TEXT EXCERPT>
# # # # #

One Ottawa mother spent eight months litigating over a shared car worth roughly $12,000. Legal fees on both sides exceeded the value of the car. Neither party “won.” Both paid.
Your lawyer’s job is to give you honest advice, even when it is not what you want to hear. But it is your job to be open to hearing it. The best outcomes in family law happen when people are able to separate what they feel from what is actually in their best long-term interest.
What to do instead:
- Be honest with your lawyer about your goals, not just your grievances.
- When your lawyer advises you to consider a settlement, take that seriously. They are not giving up. They are doing their job.
- If you find that the emotional side of your situation is affecting your ability to make clear decisions, consider speaking with a therapist or counsellor alongside your legal process. Many people do. It helps.
The Right Lawyer Makes All of This Easier
None of this is meant to make the process feel more daunting than it already is. The point is the opposite.
When you take a bit of time upfront – consulting more than one lawyer, asking the right questions, being honest about what you actually need – you dramatically improve your chances of finding someone who handles your case well, keeps your costs manageable, and helps you get to the other side of this in a reasonable amount of time.
That lawyer exists. You just have to be willing to look for them properly.
Top Lawyers Canada lists experienced family lawyers across Ontario and beyond.
Including:
- family lawyers in Toronto
- family lawyers in Ottawa,
- family lawyers in Vaughan,
- family lawyers in North York, and more.
Every lawyer listed meets a strict standard of experience before appearing in our directory.
FAQ. Choosing a Family Lawyer in Canada
Q1: How many lawyers should I consult before choosing one?
At least two, ideally three. Most family lawyers in Toronto offer a free or low-cost initial consultation, so the financial barrier to shopping around is minimal. The difference between the first lawyer you meet and the right one for your situation can be significant in terms of approach, communication style, and cost. Spending a few hours across a few consultations is time well spent.
Q2: Is it okay to switch family lawyers partway through a case?
Yes, and it is more common than people realize. If your lawyer is uncommunicative, you feel your interests are not being prioritized, or the costs have escalated beyond what was discussed, you are entitled to retain someone new. Be aware that switching mid-file can involve transition costs and some delay while a new lawyer gets up to speed. But in many cases, it is still the right call.

# # # # #

DATA EXCERPTS>
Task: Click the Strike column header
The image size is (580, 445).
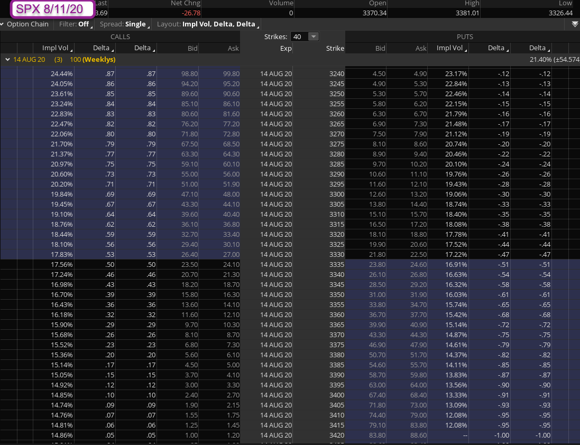Action: (x=335, y=48)

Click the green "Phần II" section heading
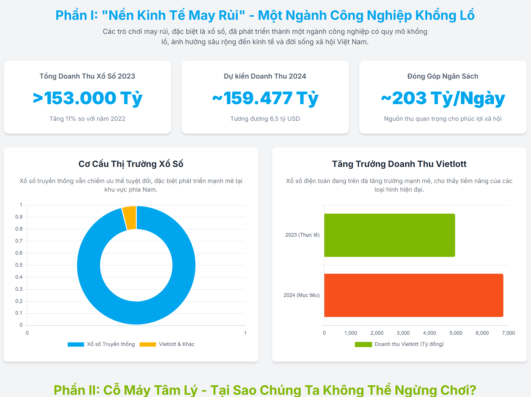click(x=265, y=390)
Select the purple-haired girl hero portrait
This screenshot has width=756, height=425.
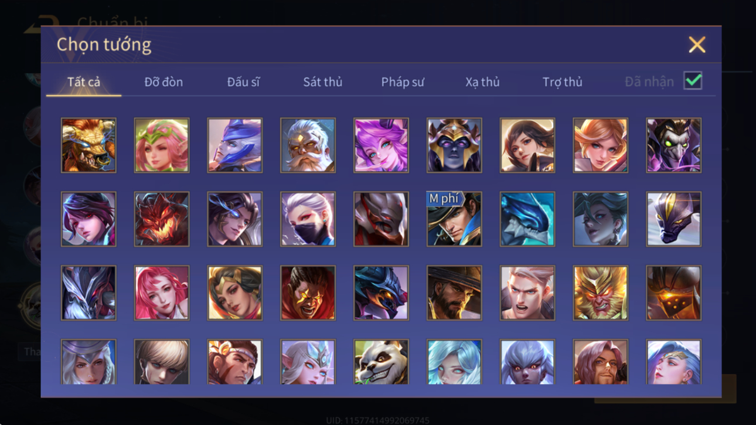pyautogui.click(x=381, y=145)
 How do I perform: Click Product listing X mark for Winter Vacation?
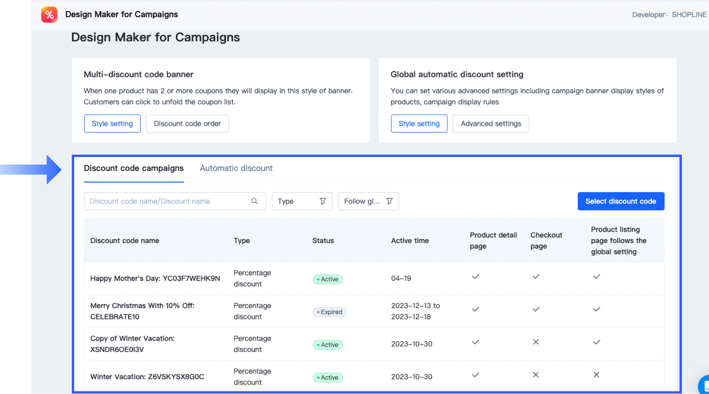tap(597, 375)
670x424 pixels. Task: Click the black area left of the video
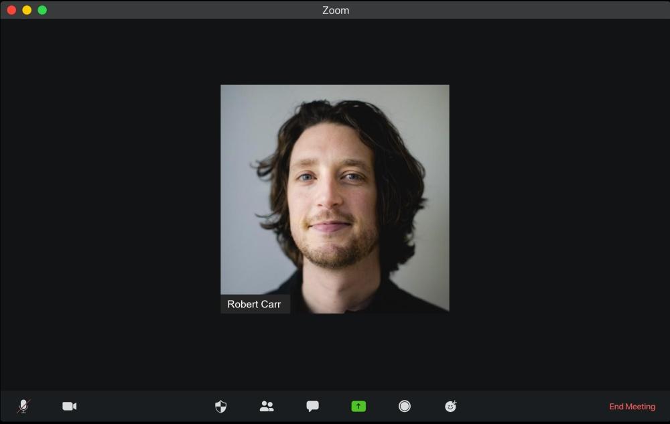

# # # # #

EXERCISES>
1. According to the family lawyer article, why is consulting two or three lawyers worth the effort? Answer in one to three sentences.
2. Translate this sentence from the family lawyer article into Spanish: "Your lawyer’s job is to give you honest advice, even when it is not what you want to hear."
3. Proceed with the family lawyer article from its last sentence onward.
The items are separate from the family lawyer article and do not belong to it.

EXERCISE ANSWERS>
1. Most family lawyers in Toronto offer a free or low-cost initial consultation, so shopping around costs little. The first lawyer you meet and the right one for your situation can differ significantly in approach, communication style, and cost.

2. El trabajo de su abogado es darle un consejo honesto, incluso cuando no es lo que usted quiere oír.

3.
Q3: What is the difference between mediation and going to court in a family law matter?
Mediation involves a neutral third party who helps both sides reach a voluntary agreement outside of court. It tends to be faster, less expensive, and less adversarial than litigation. It often leads to more durable outcomes because both parties had a hand in shaping the agreement. Court is necessary when the other side is unreasonable, when safety is a concern, or when no agreement can be reached through other means. A good family lawyer will help you determine which path fits your situation.
Q4: Does a more expensive family lawyer mean a better outcome?
Not necessarily. Higher hourly rates reflect experience and reputation, but they do not guarantee a specific outcome. Some of the most effective family lawyers are not the most expensive ones in the city. What matters most is relevant experience, clear communication, honest advice, and a strategy that fits your specific situation – not the prestige of the firm or the size of the retainer.
Q5: How long does a family law matter typically take in Ontario?
It depends heavily on whether the matter is contested. An uncontested divorce is where both parties agree on all terms. It can be resolved in a matter of months. A contested custody or property dispute that goes to trial can take two to three years or more. The single biggest factor in the timeline is how willing both parties are to negotiate in good faith. Your lawyer can give you a more specific estimate once they understand the full scope of your situation.